* _What is required_:
For the entries below, how many lines include the word "Given"? Give the figure and nothing more.

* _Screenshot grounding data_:
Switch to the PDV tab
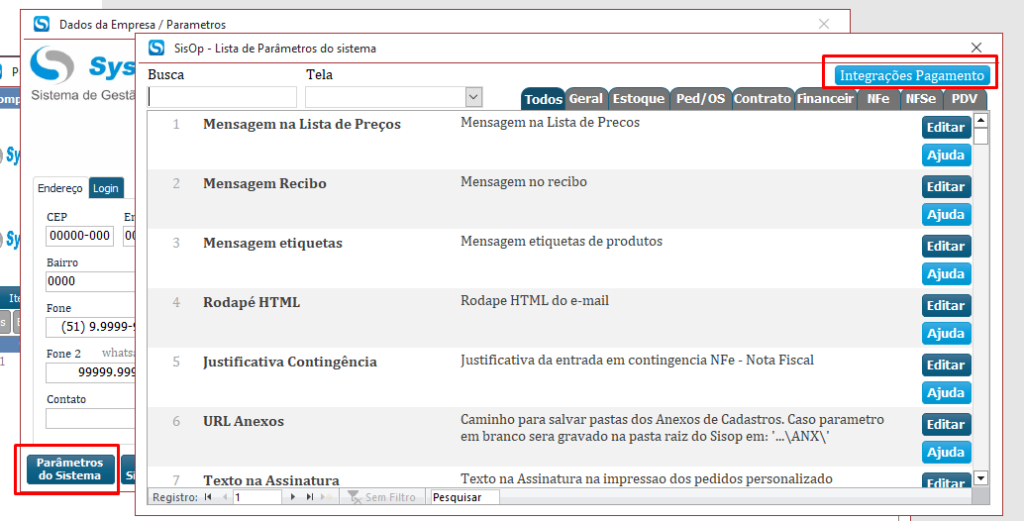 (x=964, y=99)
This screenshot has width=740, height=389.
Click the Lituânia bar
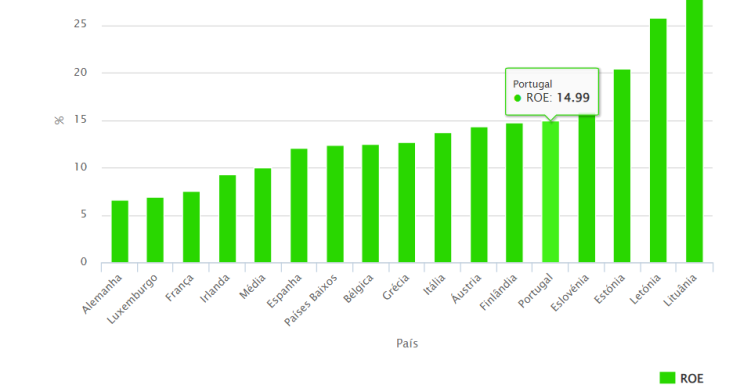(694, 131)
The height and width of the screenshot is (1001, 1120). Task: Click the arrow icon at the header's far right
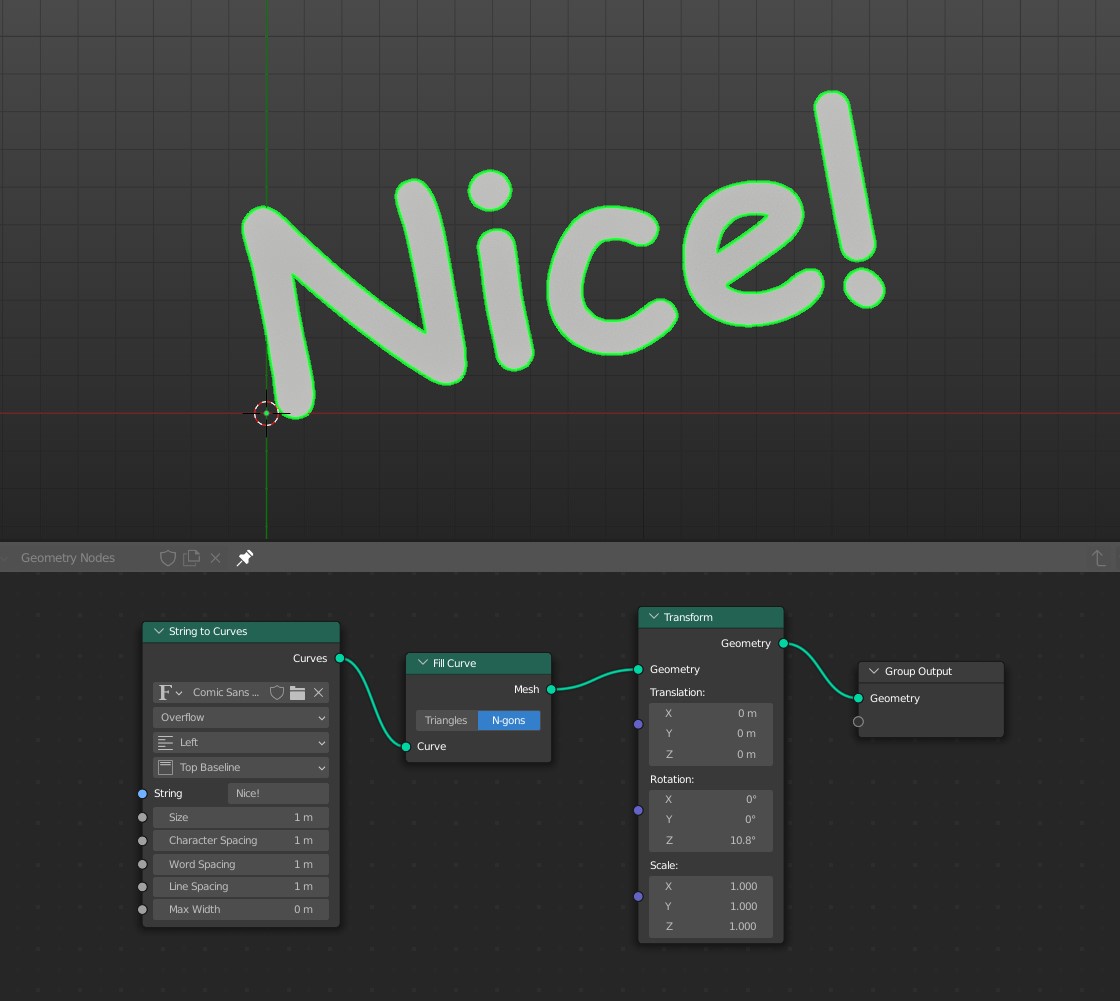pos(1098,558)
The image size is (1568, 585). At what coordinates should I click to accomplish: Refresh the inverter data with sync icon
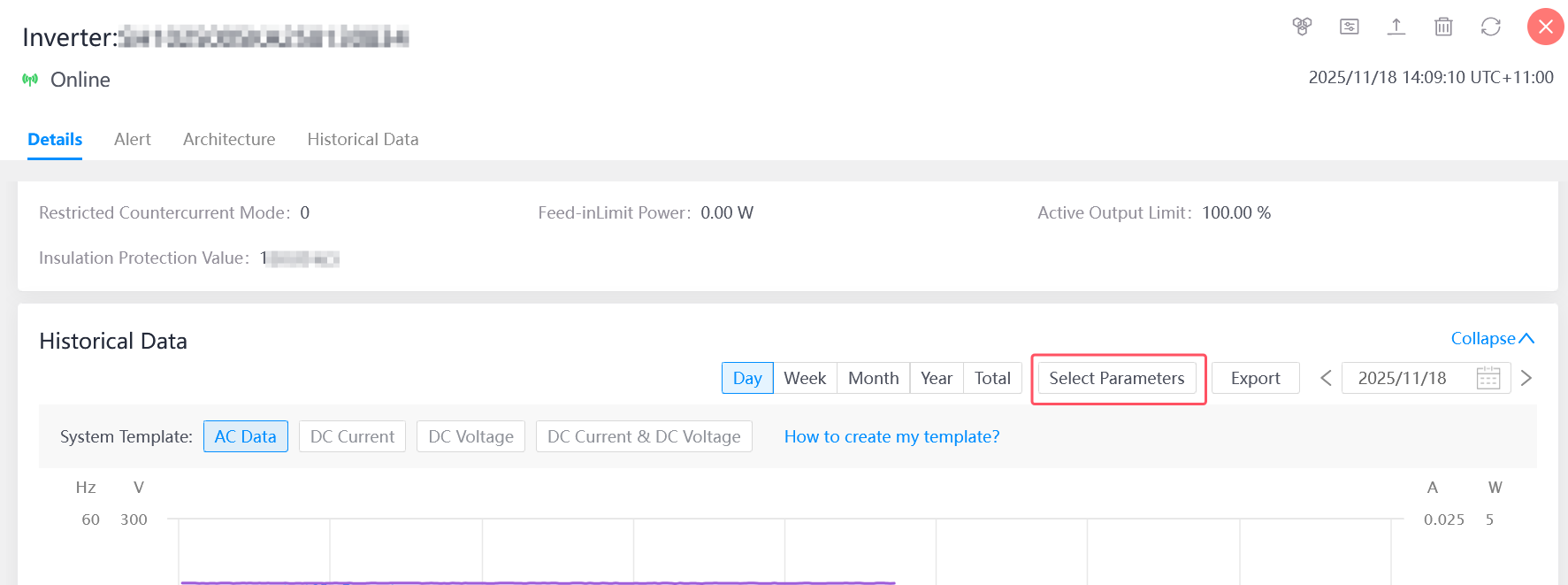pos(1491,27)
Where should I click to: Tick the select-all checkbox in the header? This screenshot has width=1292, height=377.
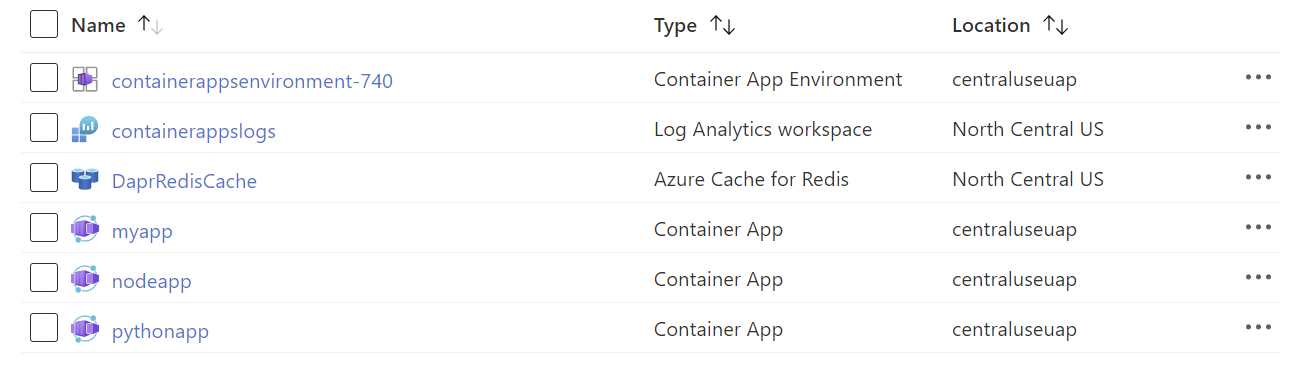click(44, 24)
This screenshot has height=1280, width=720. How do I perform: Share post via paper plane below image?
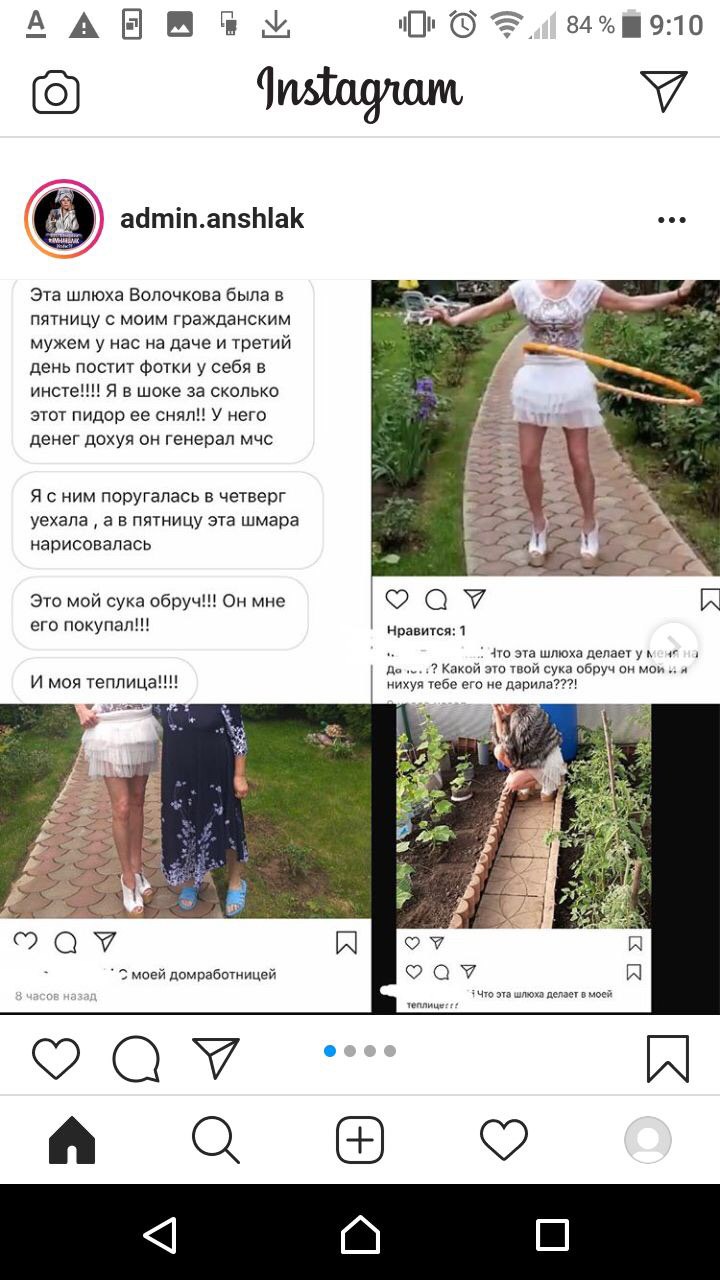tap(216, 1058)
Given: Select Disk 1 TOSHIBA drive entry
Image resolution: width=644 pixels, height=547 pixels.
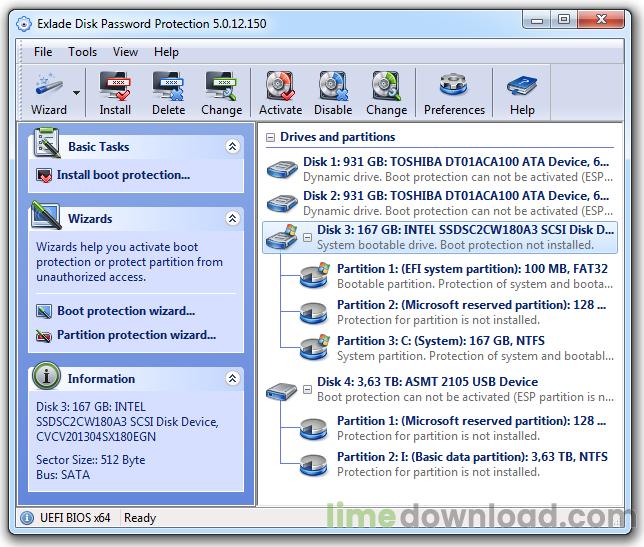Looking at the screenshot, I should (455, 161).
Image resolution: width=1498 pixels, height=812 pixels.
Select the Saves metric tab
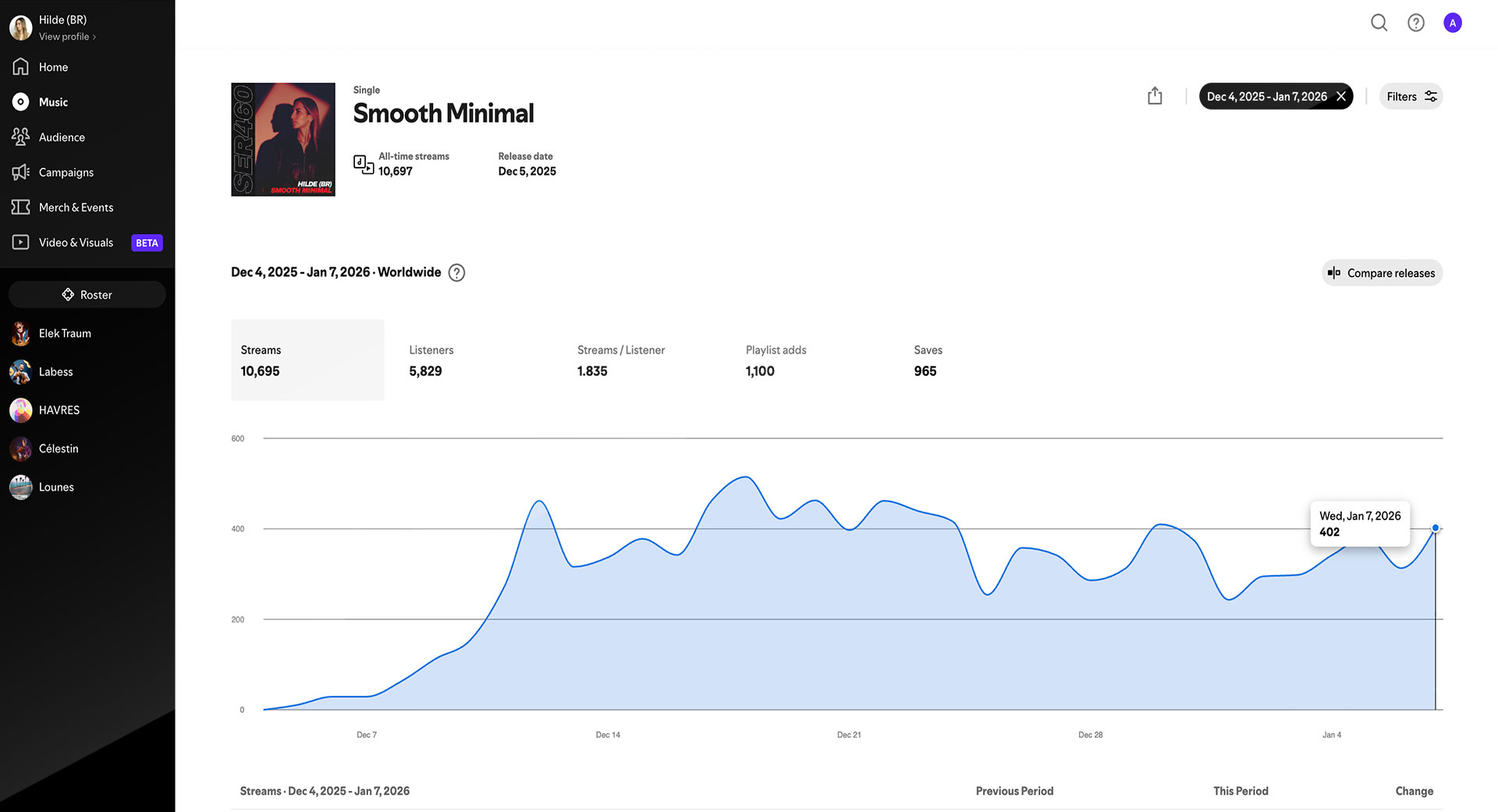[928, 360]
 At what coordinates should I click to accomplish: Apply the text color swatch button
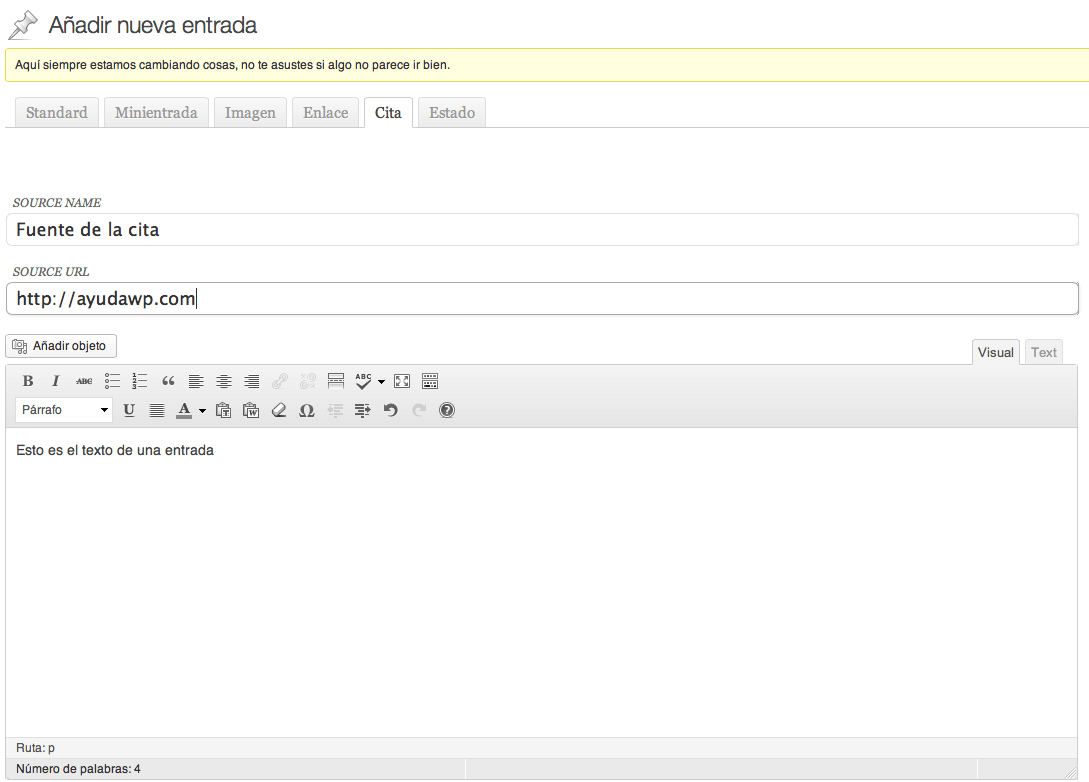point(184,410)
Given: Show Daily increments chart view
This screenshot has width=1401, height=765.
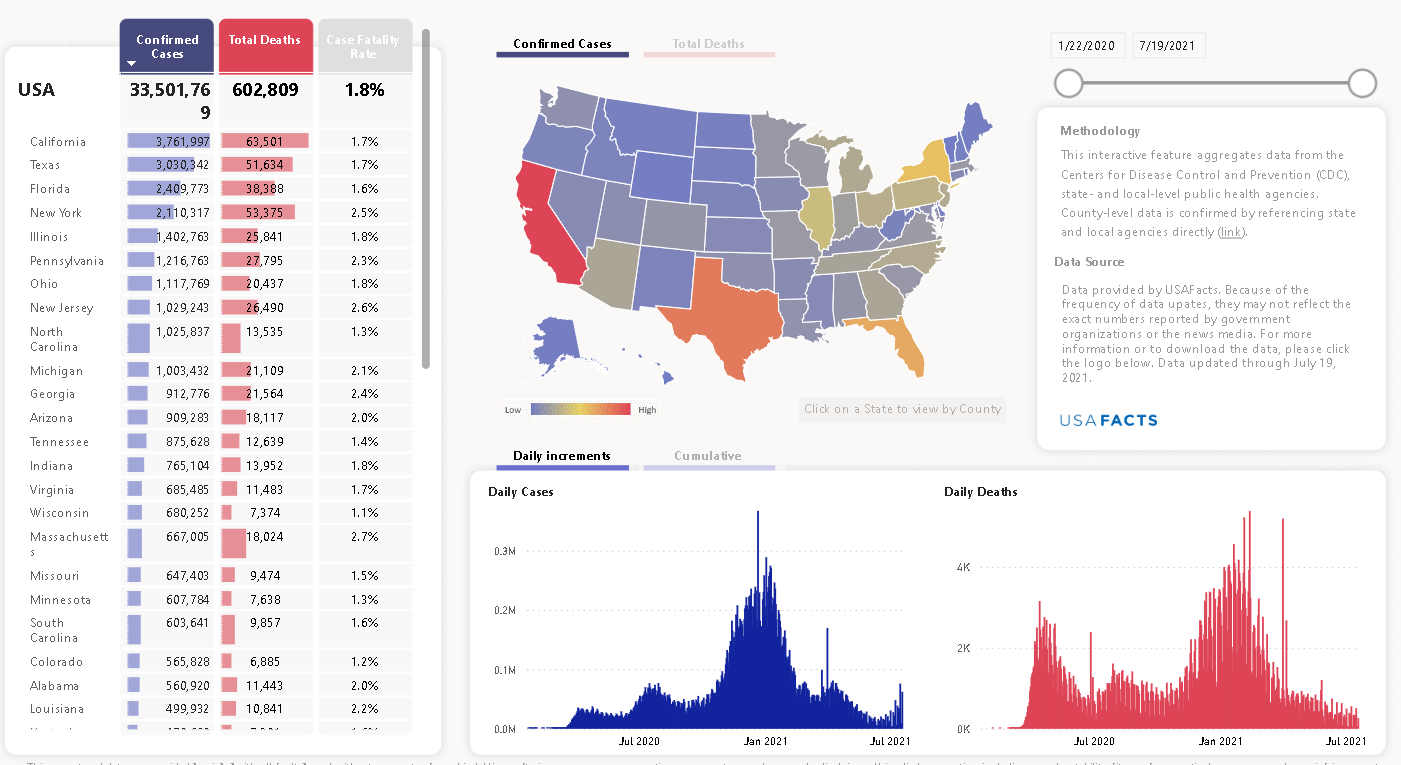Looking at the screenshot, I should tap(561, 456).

* _Task output_:
2